In our study we found an elevated prevalence (78 %) of viral–bacterial co-detections, which has been reported in other studies [12, 42]. It has been shown that viral infections may predispose to bacterial super-infection by favoring bacterial attachment sites on nasopharyngeal epithelial cells and through increased mucous production that promotes bacterial growth [38, 42].

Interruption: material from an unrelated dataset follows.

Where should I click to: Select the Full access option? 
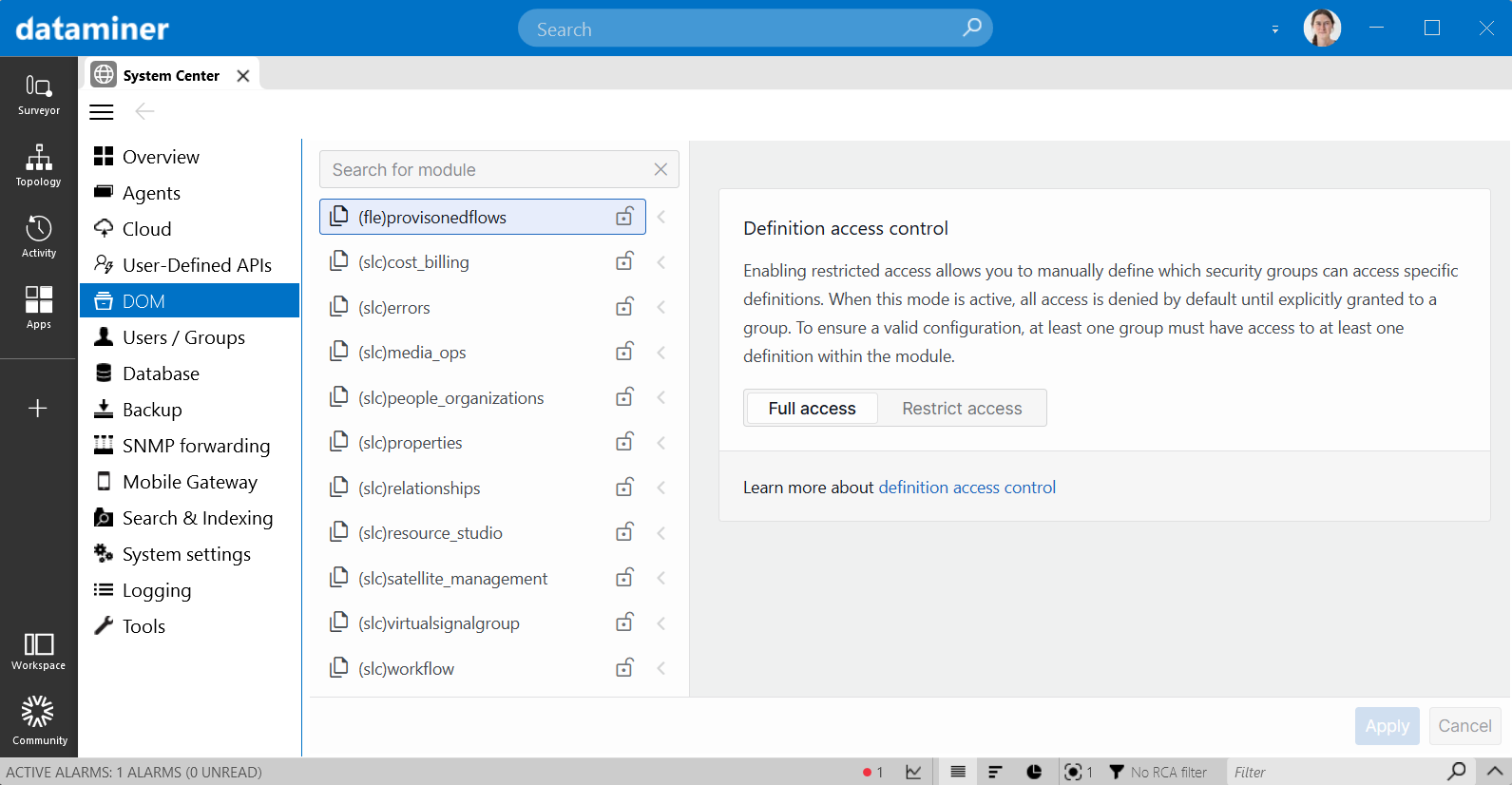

Our study has limitations that warrant discussion. First, the small sample size of our study hindered our ability to accurately assess the seasonality of the pathogens included in our study. Nonetheless, our results suggest that RSV, PIV and HMPV are more commonly detected during the hot season (October to December), while RV and HBV are detected more frequently during the rainy season (June to September). No difference in the detection rate of the other viruses and bacteria was noted across seasons in our study. The small sample size of our study also hindered our ability to detect patterns of co-detection and the association between specific viral and bacterial co-detections. Second, we did not keep formal records of the proportion of patients consenting to participate in the SARI surveillance. However, a review of the performance of the surveillance system implemented through hospital record review at sentinel sites revealed that only a few patients that met the study case definition were missed by the surveillance program. Third, the lack of controls in our study limited our ability to assess the association of pathogen detection with disease. While most of the viral and bacterial pathogens identified in this study have been described by previous studies as causative agents of ARI, the assignation of causality remains challenging [39, 43]. Fourth, influenza-positive samples were excluded from our study. Co-detection of other viral and bacterial pathogens with influenza is expected and this may have resulted in an underestimation of the prevalence of the pathogens included in this study, especially during the cold season when the majority of influenza-positive cases were detected. Last, we did not systematically collect information on progression of illness (including in-hospital outcome) or risk factors for severe disease, which hindered our ability to evaluate pathogen contribution to the more severe spectrum of illness or to identify groups at high risk for severe disease.

Conclusion

This study reports the detection rate of viral and bacterial pathogens among children <5 years of age hospitalized with SARI in Niger. The high prevalence of certain viral and bacterial pathogens highlights the need for expanded surveillance in Niger so as to inform policies and interventions. Given the high RSV detection rate observed in this study and the reported association of RSV detection with illness [30], RSV should be included in routine surveillance programs in Niger. Other selected pathogens could be considered for routine surveillance in the country following further assessment to determine association with illness. In addition, information on progression of illness, including in-hospital outcome and risk factors for severe disease should be collected routinely through the existing surveillance system.